** Required action **
What you produce should be every line from the data that includes "using".

··········

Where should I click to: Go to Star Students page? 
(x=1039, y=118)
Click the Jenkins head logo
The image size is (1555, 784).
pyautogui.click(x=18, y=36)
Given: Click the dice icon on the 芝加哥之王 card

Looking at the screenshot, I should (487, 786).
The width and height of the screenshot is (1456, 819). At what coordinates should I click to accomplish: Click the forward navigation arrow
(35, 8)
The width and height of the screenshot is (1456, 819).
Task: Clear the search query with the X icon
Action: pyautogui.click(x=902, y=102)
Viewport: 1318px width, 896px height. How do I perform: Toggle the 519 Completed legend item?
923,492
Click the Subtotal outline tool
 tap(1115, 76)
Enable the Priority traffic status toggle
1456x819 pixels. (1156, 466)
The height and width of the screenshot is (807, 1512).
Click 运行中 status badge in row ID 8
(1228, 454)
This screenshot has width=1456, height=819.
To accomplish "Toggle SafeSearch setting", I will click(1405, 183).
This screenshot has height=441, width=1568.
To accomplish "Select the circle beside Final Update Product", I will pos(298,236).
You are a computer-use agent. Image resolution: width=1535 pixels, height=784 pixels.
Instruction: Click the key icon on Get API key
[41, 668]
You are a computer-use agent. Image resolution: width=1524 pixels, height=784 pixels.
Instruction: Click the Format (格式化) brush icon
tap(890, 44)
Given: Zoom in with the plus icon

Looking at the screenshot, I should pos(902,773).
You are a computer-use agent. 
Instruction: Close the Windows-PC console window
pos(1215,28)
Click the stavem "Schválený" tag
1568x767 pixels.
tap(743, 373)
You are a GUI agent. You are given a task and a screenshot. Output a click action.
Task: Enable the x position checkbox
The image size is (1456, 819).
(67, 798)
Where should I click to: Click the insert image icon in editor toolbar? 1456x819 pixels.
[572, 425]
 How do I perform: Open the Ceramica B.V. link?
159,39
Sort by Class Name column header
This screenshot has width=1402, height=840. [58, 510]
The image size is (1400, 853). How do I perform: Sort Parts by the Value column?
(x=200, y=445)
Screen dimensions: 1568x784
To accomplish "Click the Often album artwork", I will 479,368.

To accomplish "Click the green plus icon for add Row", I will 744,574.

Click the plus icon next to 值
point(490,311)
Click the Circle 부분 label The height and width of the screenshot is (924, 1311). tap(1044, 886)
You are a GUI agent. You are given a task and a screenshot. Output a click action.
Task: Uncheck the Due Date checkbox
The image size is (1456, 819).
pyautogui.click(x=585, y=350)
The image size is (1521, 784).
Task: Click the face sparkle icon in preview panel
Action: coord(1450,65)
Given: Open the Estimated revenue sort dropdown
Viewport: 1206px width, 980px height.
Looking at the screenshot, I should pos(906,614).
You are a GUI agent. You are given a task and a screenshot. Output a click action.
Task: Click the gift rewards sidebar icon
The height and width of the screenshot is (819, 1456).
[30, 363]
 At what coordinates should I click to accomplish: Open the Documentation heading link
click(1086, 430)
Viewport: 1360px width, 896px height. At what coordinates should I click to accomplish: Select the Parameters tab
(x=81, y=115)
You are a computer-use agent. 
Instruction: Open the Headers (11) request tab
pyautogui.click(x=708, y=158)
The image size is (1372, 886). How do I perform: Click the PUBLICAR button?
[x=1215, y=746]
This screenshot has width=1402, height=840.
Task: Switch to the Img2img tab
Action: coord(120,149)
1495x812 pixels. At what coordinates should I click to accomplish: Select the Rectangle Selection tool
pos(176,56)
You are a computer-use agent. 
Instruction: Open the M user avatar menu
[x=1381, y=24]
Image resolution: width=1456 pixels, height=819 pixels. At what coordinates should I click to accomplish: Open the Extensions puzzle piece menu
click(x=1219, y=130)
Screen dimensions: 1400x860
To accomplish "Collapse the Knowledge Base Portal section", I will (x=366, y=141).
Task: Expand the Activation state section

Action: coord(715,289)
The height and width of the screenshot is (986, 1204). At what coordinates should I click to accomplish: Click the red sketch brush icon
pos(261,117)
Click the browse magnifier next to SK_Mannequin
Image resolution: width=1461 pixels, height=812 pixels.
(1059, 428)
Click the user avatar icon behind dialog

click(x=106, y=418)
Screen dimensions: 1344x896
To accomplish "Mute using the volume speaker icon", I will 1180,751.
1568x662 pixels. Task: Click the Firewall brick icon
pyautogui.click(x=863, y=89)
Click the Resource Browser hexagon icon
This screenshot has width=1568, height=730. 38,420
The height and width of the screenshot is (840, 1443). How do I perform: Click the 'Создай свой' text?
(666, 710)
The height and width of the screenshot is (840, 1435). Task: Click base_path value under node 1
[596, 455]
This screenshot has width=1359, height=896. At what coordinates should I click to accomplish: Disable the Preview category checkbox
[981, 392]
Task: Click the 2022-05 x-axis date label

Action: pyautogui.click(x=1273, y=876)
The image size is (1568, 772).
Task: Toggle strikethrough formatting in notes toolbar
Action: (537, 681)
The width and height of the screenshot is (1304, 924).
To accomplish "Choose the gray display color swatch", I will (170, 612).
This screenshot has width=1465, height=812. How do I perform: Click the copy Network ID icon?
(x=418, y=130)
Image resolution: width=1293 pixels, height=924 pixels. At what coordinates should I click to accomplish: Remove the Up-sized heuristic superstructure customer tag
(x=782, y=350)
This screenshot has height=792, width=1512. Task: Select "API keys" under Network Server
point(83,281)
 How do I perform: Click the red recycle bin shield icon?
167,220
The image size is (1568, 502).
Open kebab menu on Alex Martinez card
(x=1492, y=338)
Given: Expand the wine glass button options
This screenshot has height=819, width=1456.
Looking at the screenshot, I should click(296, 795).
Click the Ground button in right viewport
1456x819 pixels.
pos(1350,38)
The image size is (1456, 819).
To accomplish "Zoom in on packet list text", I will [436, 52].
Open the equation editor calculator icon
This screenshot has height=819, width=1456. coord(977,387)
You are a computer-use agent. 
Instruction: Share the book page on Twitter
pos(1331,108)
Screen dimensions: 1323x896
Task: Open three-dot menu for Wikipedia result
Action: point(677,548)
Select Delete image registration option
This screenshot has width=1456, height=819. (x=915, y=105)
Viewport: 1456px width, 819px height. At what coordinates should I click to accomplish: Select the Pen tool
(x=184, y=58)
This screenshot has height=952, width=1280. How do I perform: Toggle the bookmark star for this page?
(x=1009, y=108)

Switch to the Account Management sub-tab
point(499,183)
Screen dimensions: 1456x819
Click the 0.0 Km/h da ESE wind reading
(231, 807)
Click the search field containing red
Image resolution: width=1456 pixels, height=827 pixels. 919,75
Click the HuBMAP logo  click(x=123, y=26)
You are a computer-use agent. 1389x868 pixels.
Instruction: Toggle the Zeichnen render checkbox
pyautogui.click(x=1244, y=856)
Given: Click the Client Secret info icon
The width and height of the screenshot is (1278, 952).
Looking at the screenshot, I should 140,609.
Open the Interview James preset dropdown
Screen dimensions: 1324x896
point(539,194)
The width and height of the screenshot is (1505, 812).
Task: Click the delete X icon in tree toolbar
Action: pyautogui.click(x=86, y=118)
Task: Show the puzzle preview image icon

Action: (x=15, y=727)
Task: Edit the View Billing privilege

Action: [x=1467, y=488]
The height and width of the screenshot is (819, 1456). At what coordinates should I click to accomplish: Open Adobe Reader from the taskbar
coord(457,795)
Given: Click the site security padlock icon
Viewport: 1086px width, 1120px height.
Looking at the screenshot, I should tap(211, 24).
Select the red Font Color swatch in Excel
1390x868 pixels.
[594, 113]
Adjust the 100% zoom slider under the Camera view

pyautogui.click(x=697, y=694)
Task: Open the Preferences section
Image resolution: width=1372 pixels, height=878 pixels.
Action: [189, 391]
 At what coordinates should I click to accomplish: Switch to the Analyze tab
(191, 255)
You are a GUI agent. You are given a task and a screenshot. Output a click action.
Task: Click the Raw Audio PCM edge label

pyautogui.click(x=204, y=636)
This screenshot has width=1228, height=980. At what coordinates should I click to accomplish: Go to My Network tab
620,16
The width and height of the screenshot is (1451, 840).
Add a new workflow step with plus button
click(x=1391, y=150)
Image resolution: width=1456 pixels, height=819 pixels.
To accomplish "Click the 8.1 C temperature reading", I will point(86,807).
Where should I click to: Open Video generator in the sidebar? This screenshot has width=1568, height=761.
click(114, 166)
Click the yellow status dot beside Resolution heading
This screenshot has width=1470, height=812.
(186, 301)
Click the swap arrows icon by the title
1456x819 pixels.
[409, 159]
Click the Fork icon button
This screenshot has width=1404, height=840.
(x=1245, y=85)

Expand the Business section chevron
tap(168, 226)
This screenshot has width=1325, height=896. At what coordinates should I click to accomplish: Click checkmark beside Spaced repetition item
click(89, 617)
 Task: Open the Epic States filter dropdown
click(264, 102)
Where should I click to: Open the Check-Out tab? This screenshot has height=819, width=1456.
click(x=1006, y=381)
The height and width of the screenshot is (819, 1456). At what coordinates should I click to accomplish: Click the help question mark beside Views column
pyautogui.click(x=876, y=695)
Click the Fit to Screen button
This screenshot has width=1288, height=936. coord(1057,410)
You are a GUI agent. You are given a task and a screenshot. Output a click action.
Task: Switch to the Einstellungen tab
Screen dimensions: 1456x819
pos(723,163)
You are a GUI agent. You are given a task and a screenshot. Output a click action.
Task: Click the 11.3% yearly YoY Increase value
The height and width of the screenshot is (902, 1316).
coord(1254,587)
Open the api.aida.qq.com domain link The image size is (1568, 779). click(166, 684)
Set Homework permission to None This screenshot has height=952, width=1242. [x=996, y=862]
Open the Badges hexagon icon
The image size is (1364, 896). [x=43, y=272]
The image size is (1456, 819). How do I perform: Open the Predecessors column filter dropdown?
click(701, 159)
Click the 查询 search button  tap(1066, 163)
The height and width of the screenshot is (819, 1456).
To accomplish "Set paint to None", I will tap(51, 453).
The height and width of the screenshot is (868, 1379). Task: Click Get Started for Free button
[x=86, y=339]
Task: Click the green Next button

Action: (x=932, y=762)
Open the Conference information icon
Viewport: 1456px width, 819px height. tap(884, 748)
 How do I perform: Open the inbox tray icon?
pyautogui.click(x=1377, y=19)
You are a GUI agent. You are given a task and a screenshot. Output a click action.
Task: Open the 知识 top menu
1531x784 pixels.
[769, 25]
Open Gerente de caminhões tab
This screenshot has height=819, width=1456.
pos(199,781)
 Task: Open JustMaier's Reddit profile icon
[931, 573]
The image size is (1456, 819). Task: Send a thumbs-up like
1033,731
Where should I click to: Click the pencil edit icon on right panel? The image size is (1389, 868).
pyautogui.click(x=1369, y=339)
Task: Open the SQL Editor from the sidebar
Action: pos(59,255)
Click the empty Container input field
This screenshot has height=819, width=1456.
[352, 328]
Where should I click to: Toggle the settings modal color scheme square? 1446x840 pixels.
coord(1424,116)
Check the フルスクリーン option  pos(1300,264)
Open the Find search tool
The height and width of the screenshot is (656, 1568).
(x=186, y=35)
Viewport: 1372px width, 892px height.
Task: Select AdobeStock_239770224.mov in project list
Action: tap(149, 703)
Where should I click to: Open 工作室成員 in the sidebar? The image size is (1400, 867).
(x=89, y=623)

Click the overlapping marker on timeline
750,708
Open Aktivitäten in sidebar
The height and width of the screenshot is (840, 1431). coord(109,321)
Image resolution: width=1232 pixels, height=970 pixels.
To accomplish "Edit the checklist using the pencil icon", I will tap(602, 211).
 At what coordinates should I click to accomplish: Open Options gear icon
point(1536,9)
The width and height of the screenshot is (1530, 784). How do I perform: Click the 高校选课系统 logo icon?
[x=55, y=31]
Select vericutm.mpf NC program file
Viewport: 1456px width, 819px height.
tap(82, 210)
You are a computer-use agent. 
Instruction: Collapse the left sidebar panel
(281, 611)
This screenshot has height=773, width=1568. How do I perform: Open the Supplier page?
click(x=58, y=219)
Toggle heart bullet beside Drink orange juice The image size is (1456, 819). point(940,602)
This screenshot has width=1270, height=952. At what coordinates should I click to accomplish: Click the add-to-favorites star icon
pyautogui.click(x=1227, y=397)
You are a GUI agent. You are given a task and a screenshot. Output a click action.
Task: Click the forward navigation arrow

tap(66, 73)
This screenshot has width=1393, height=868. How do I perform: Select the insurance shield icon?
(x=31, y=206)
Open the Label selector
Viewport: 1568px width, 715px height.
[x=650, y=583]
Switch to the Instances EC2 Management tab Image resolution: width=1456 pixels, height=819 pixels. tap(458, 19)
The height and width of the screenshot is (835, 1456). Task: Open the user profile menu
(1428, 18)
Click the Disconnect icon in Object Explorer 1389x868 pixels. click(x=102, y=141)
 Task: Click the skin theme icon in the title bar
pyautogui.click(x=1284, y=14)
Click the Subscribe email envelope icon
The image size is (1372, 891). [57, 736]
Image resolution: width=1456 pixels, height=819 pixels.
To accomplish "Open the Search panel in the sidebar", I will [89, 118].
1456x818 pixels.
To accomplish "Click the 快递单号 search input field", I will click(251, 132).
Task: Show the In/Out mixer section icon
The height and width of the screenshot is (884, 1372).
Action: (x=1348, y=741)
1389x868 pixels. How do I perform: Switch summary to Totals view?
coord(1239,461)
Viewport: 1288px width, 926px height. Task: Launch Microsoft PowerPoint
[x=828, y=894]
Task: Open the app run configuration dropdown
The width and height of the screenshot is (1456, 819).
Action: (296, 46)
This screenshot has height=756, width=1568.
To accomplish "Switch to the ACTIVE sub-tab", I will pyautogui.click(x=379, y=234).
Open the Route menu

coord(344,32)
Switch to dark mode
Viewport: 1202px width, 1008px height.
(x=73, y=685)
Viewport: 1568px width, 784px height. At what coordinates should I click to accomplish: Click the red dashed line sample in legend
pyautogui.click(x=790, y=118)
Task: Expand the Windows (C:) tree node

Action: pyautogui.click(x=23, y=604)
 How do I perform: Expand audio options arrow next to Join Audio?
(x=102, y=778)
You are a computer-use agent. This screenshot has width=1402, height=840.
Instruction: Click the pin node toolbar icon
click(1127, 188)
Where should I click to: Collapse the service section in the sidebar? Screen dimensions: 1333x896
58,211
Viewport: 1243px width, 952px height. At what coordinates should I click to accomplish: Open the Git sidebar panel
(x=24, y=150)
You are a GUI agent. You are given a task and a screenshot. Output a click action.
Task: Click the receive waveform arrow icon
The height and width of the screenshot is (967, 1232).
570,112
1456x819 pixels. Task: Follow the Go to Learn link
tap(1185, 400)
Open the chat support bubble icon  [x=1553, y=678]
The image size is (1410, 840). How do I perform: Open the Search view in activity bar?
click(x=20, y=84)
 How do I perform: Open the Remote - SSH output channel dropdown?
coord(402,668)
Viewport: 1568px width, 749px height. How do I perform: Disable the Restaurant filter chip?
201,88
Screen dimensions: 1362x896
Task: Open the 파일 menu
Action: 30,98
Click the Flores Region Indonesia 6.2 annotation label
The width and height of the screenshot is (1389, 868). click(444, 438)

··········

** Task answer **
To accomplish "Mute using the volume speaker icon", I will 1180,751.
To accomplish "Edit the checklist using the pencil icon", I will tap(602, 211).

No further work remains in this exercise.